A deep learning model for classifying plant diseases using leaves images. The model classifies the images into three categories: Healthy, Powdery and Rust.

• Overview
• Files
• Dataset Collection
• Requirements
• Training & Data Augmentation
• Evaluation and Callbacks
• Streamlit Web App
• Project Demo Video
• Usage
• Results

Using a pre-trained model, MobileNetV3Large, with Transfer Learning in tensorflow and tensorflow-lite to classify leaves images into the three categories.Then, applied fine-tuning with the model on the dataset.

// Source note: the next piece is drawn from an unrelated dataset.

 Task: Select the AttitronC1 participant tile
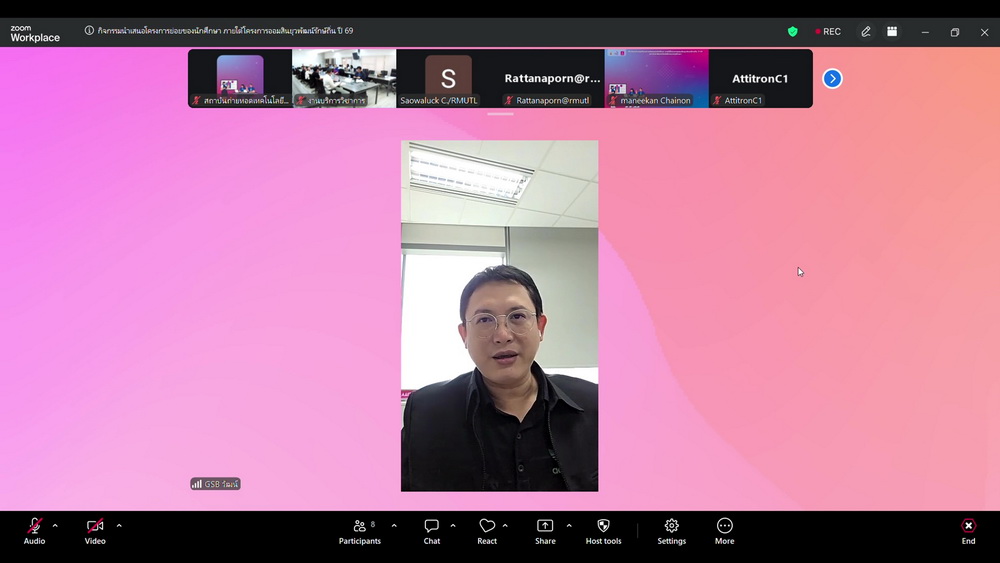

• app folder contains two files:
  • app.py: the main file for streamlit application to run the web app
  • utils.py: utilities functions to help in image processing, load model and prediciton
• app-images contains images for the application
• model contains different files:
  • model with .tflite versions
  • model with .h5 versions
• Notebook contains the notebook where training and testing processes done
• test-images contains some images to test the model
• requirements.txt: contains all needed dependencies

• Our final Dataset consisted and collected from 3 different datasets.
• The latest version of dataset contains three categories: Healthy, Powdery and Rust.
• The first version, each class was about 400 images.
• The second version we used PlantDoc Dataset , for the full research paper refer Arxiv and cleaned the data from noisy (unwanted) images. This allowed us to increase the images to be about 650 images per each class.
• The third, latest, version we used a dataset from Hugging Face website called Plant Disease Recognition which helped to increase the dataset to about 1000 images in each class.

• NumPy
• Pillow
• Streamlit
• Tensorflow
• Matplotlib

• Loaded the dataset into train, validation and test datasets.
• Applied different data augmentation techniques as Sequential Keras Model:
  • RandomFlip.
  • RandomRotation.
  • RandomBrightness.
  • RandomContrast.
  • RandomZoom.
• Preprocessing images using preprocess_input to normalize values.

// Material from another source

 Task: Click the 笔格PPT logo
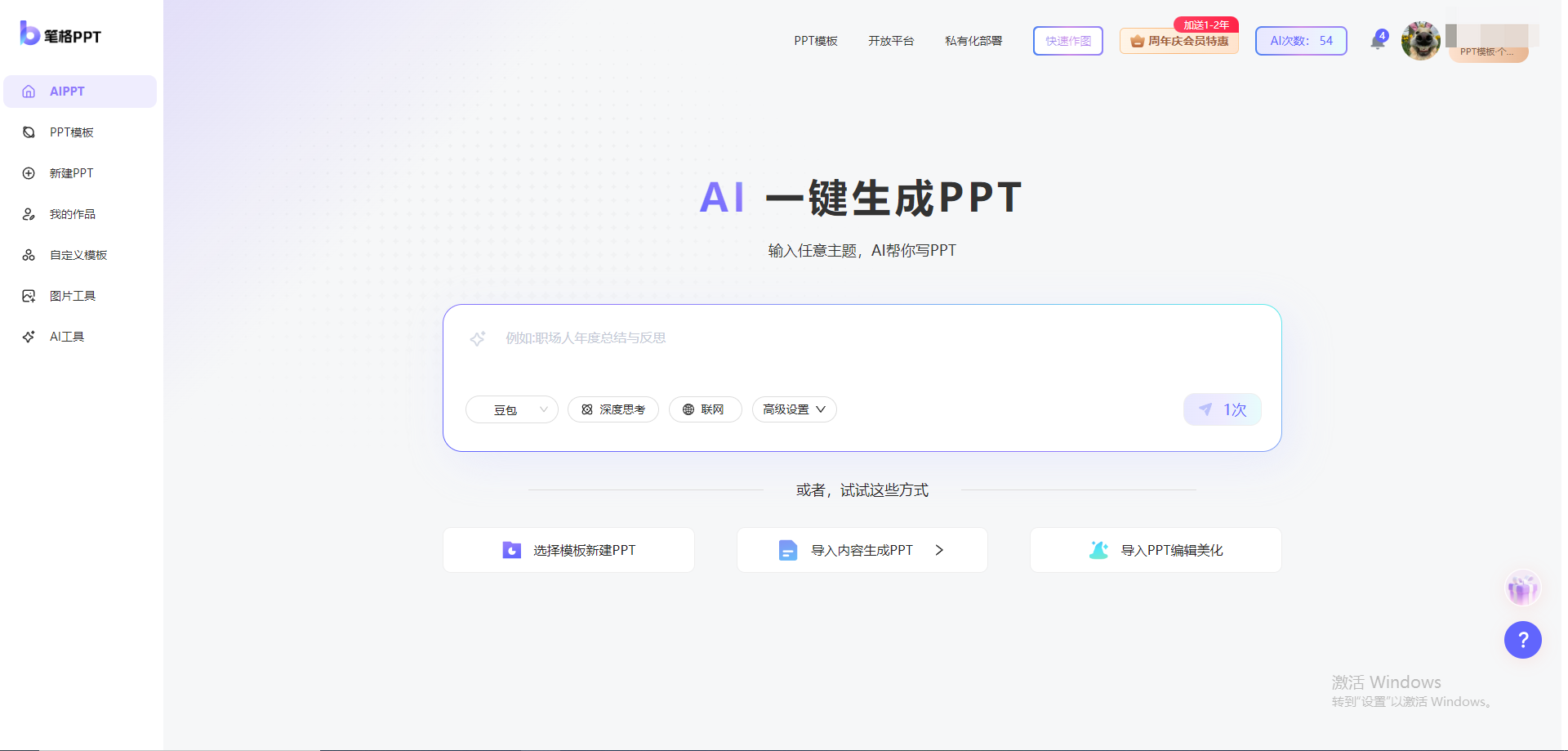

• The evaluation metrics are accuracy and loss.
• We used Callbacks like Early Stopping to stop training when monitored metric, validation loss has stopped improving to avoid model overfitting and ReduceLROnPlateau to reduce the base learning rate we used.

A streamlit web application to deploy the model and make project more easily to be used by user. you can access the web app from below.

• The Web app asks you to upload the image tp be classified, then it shows the uploaded image.
• After you push Classify button, it shows the predicted class of the image with the confidence of belonging to that class and the inference time the model taken to predict in ms.

SOON

git clone https://github.com/AhmAshraf1/plant_model.git
cd plant_model

pip install -r requirements.txt

streamlit run /app/app.py

The model achieves an accuracy of 90.5% on the validation set and 91.5% on the test set. Training and Validation loss and accuracy plots are provided in the Notebook to visualize the model's performance after transfer learning and fine-tuning. Confusion Matrix and Classification Report are also provided in the notebook to show the classification performance on the test set.